A Comunidade dos Países de Língua Portuguesa (CPLP) vai realizar um ciclo internacional de debates sobre a estratégia de cooperação a seguir para relançar as indústrias culturais e criativas nos Estados-membros, em contexto de pandemia, foi esta sexta-feira anunciado.

A CPLP e os seus Estados-membros estão preocupados com este setor, que foi um dos muito afetados pela pandemia”, o diretor de Ação Cultural da CPLP, João Boaventura Ima-Panzo.

Este responsável falou à Lusa após a reunião virtual dos Pontos Focais da Cultura, que decorreu esta sexta-feira sob a coordenação de Marly Cruz, diretora-geral do Planeamento, Orçamento e Gestão do Ministério da Cultura e das Indústrias Criativas de Cabo Verde, país que detém a presidência rotativa da CPLP.

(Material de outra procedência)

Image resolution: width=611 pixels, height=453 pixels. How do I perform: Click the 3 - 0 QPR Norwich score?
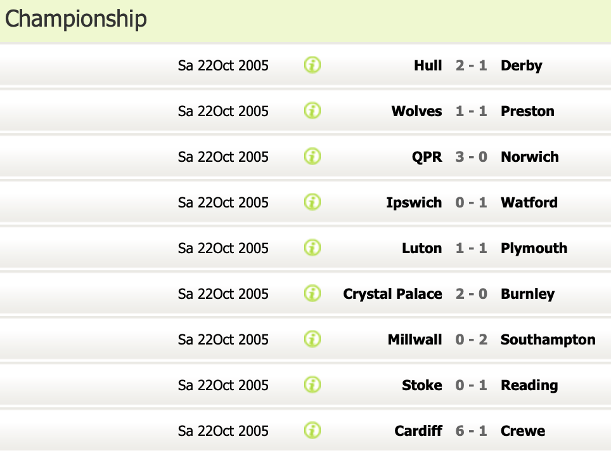pyautogui.click(x=471, y=157)
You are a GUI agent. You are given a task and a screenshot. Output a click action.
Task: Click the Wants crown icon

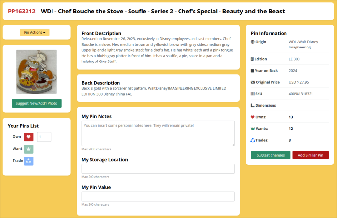(253, 129)

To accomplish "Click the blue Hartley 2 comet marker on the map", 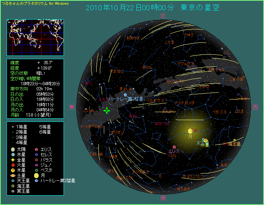I will 125,95.
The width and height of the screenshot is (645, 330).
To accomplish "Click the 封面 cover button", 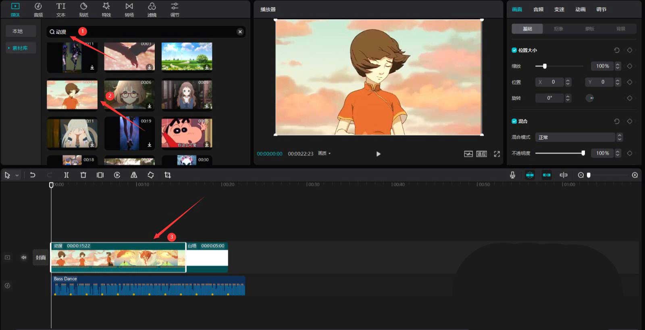I will click(x=40, y=258).
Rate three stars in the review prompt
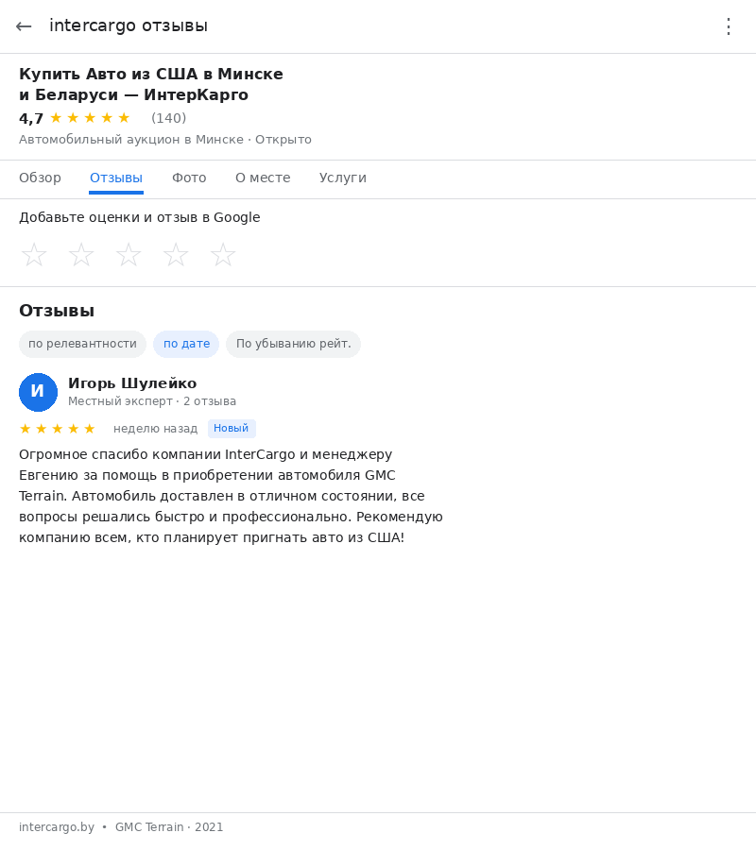 coord(129,255)
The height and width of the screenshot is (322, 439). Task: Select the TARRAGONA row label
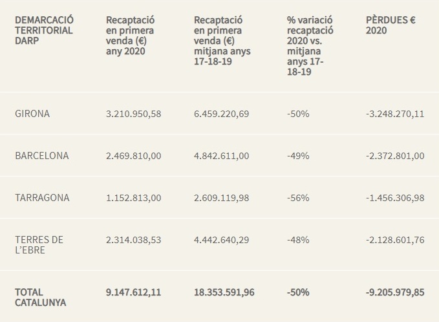tap(42, 198)
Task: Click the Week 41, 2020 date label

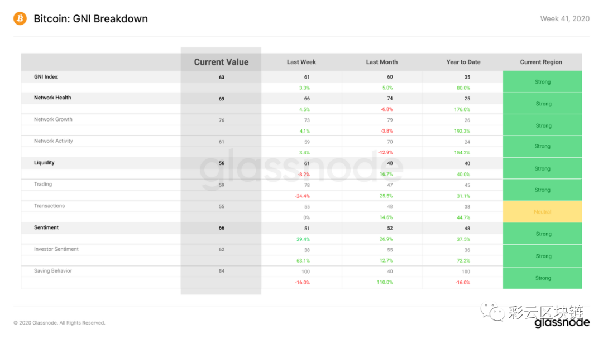Action: 564,19

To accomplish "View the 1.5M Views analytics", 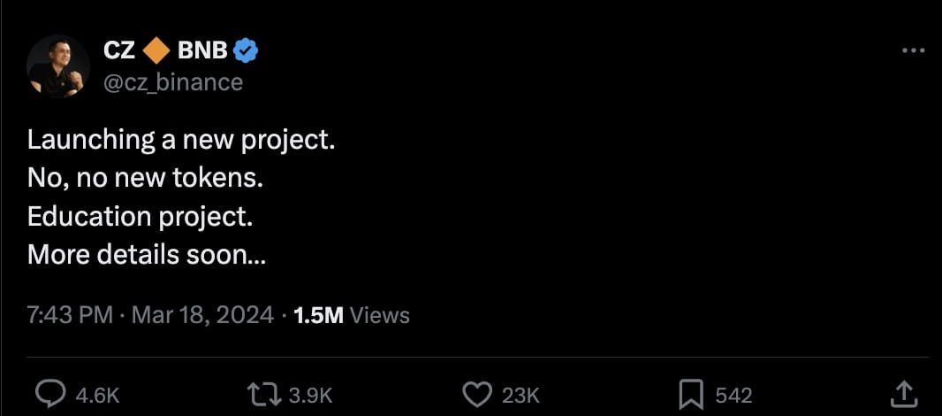I will coord(351,315).
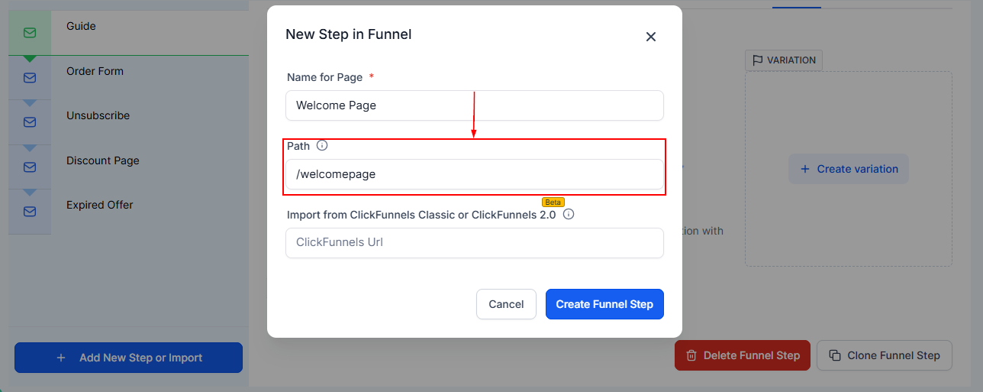The image size is (983, 392).
Task: Click the Create variation button
Action: point(849,169)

Na reunião ficou decidida a realização, em outubro, de um ciclo internacional de debates que vai contar com a participação da Organização das Nações Unidas para a Educação, a Ciência e a Cultura (UNESCO, em inglês), para que se encontrem as linhas futuras de uma estratégia de cooperação, que permita relançar a atividade das indústrias culturais e criativas, muito focada no audiovisual, por forma a que possam gerar rendimento e emprego, adiantou João Boaventura Ima-Panzo.

O ciclo de debates, com o tema “Indústrias Culturais e Criativas na CPLP: O setor do audiovisual”, terá três painéis e começa no dia 2 de outubro. O segundo painel está marcado para dia 7 e o último para o dia 14, adiantou angolano João Ima-Panzo.

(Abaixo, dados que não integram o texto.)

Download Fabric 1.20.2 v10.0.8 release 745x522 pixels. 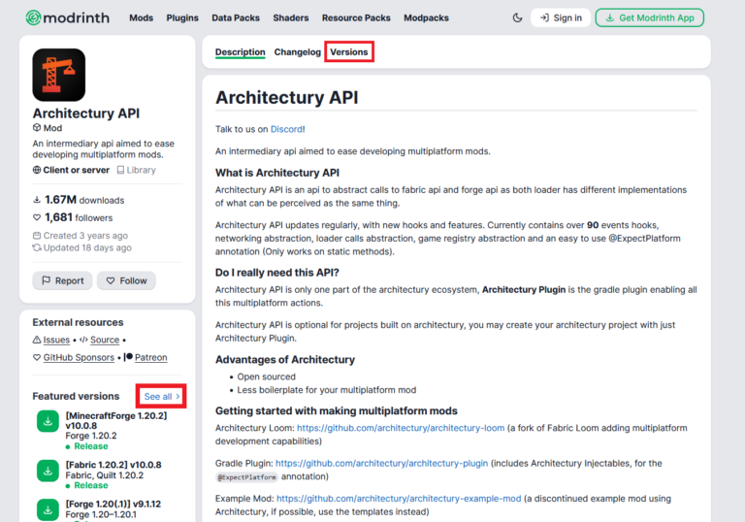tap(48, 471)
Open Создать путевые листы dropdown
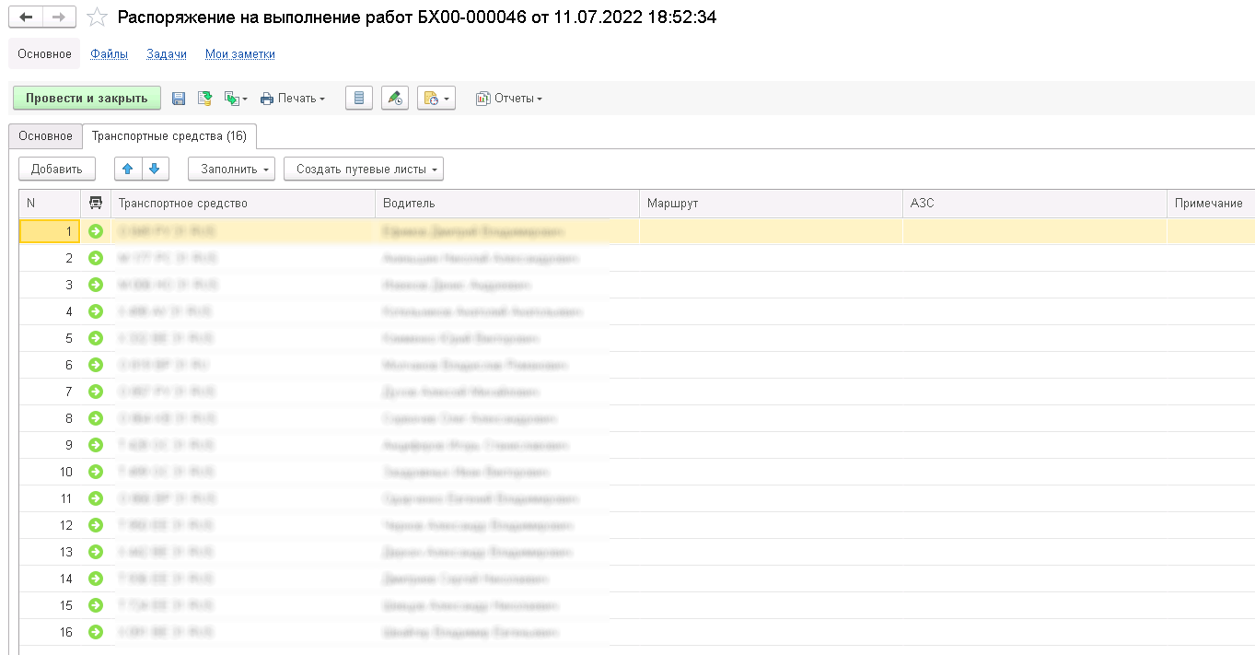This screenshot has height=655, width=1255. [x=364, y=169]
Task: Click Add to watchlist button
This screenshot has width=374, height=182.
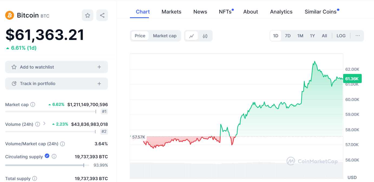Action: point(56,67)
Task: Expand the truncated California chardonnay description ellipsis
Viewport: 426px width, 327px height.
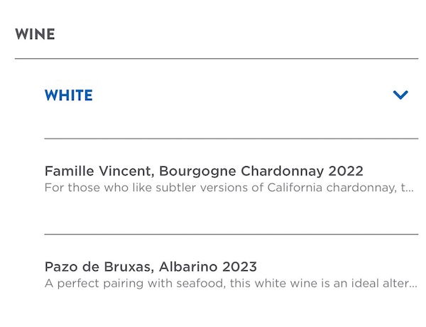Action: [410, 188]
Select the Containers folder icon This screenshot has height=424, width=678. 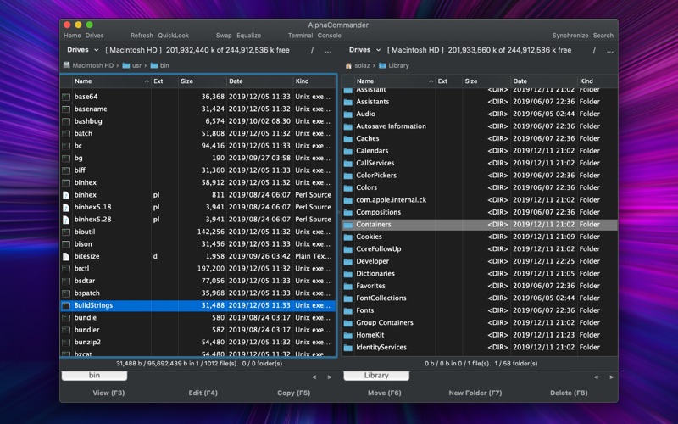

Ainda segundo o diretor de Ação Cultural da CPLP, os Estados-membros consideram que no contexto de pandemia “o audiovisual oferece algumas oportunidades que devem ser exploradas”.

“As pessoas têm direito a ter cultura e lazer num contexto de pandemia” e há formas de lhes dar isso sem prejudicar as regras a que a Covid-19 obriga, “daí o foco no audiovisual”, acrescentou.

A CPLP integra Angola, Cabo Verde, Brasil, Guiné-Bissau, Guiné Equatorial, Moçambique, Portugal, Timor-Leste e São Tomé e Príncipe.